··· Reading passage
The Forum for Discussion about The Third Manifesto and Related Matters

Please or Register to create posts and topics.

TD data in JSON

Page 1 of 2Next

Is there a standard mapping of TD-compliant RM data onto JSON?

The approach that first comes to my mind is to represent a relation as a JSON object with two names, "heading" and "data", where the value of the first is another JSON object mapping attribute names into attribute type names, and the value of the second is a JSON array of JSON objects that map attribute names into attribute values.  A tuple is represented similarly, except that the value of "data" is a single object rather than an array of objects. A third name "type" could be added to make the distinction between relations and tuples more explicit.
······
··· Supplied information
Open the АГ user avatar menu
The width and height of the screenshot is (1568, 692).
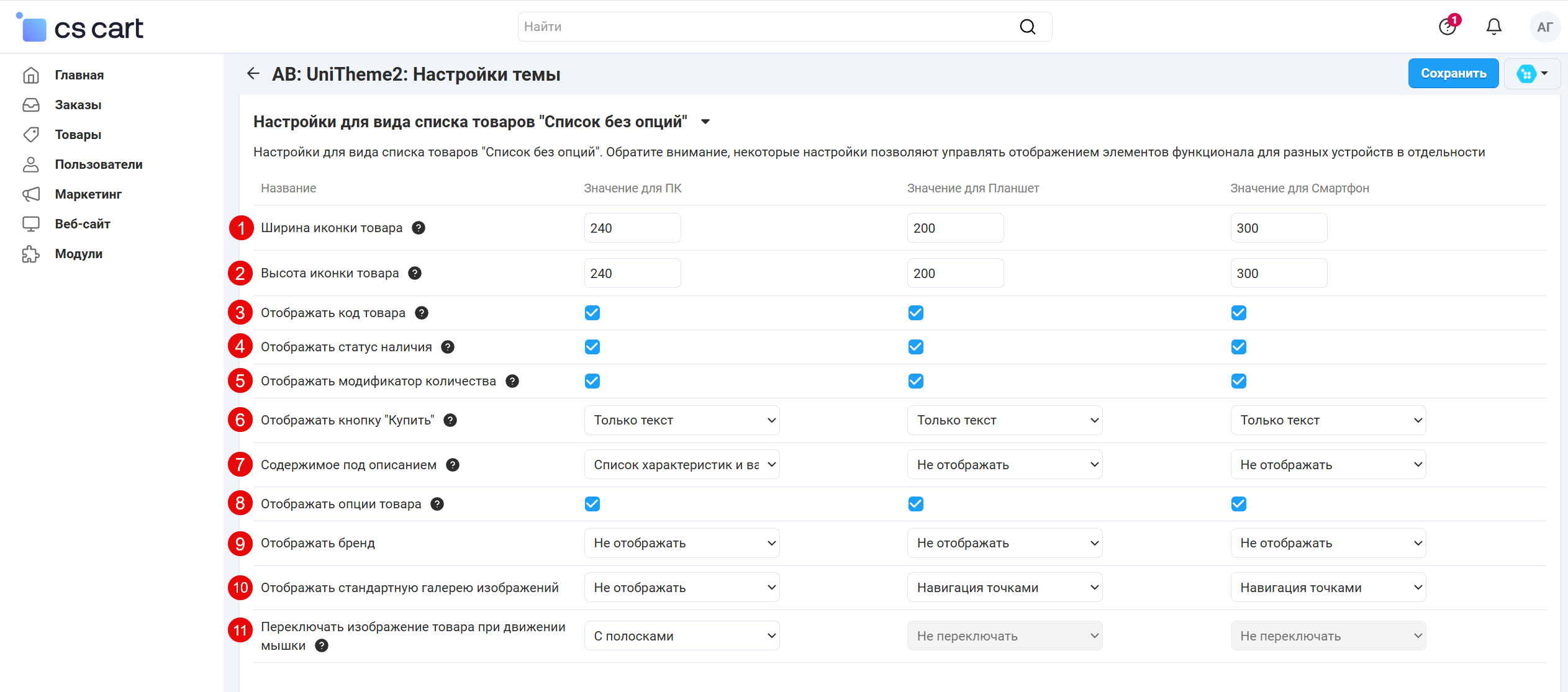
······
Write out the passage of the forum thread on TD data in JSON starting at "TD data in JSON" and ending at "tuples more explicit.". Rely only on the forum thread on TD data in JSON, not on the data.

* Task response:
TD data in JSON

Page 1 of 2Next

Is there a standard mapping of TD-compliant RM data onto JSON?

The approach that first comes to my mind is to represent a relation as a JSON object with two names, "heading" and "data", where the value of the first is another JSON object mapping attribute names into attribute type names, and the value of the second is a JSON array of JSON objects that map attribute names into attribute values.  A tuple is represented similarly, except that the value of "data" is a single object rather than an array of objects. A third name "type" could be added to make the distinction between relations and tuples more explicit.